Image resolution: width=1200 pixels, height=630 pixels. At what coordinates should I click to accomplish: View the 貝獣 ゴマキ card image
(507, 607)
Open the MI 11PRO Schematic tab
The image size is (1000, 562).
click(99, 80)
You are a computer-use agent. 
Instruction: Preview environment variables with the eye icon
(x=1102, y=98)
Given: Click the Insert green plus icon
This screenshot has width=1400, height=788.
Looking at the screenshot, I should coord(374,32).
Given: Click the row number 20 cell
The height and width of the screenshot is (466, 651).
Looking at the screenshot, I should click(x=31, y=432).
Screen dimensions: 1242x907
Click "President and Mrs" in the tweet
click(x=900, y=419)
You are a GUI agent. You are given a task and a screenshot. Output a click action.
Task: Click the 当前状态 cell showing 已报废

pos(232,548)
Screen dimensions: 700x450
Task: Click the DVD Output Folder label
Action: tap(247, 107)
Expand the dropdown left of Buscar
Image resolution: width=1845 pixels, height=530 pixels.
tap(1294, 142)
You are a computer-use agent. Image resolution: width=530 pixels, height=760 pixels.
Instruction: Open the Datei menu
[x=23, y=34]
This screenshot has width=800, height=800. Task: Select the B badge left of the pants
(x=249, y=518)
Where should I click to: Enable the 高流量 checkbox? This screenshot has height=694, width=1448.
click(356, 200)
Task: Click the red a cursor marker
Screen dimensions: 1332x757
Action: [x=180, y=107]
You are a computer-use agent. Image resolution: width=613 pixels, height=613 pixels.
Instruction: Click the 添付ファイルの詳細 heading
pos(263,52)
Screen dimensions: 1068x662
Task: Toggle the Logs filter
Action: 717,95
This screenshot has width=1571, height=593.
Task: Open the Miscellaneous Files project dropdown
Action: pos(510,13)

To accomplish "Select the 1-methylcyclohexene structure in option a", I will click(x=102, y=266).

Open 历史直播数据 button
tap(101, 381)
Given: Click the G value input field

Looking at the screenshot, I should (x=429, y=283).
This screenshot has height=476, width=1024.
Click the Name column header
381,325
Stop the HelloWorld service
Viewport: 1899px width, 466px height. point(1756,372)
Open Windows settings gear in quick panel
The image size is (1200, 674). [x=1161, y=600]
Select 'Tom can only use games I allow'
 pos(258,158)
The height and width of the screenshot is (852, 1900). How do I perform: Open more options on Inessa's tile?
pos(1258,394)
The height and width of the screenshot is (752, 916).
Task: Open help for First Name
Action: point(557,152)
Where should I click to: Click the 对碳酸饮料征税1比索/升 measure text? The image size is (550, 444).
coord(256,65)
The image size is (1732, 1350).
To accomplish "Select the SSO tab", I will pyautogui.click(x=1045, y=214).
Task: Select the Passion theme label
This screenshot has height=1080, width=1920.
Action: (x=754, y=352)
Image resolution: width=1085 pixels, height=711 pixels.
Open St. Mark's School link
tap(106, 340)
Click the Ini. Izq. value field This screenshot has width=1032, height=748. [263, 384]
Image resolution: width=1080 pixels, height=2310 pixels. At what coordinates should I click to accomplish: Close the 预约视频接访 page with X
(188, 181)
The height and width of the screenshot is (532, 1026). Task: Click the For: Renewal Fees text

= = = =

What is expected → Using the data above, copy each line that contains "will".

Response box →
To accomplish "Select the 1-methylcyclohexene structure in option a", I will click(x=102, y=266).
To accomplish "Select the SSO tab", I will pyautogui.click(x=1045, y=214).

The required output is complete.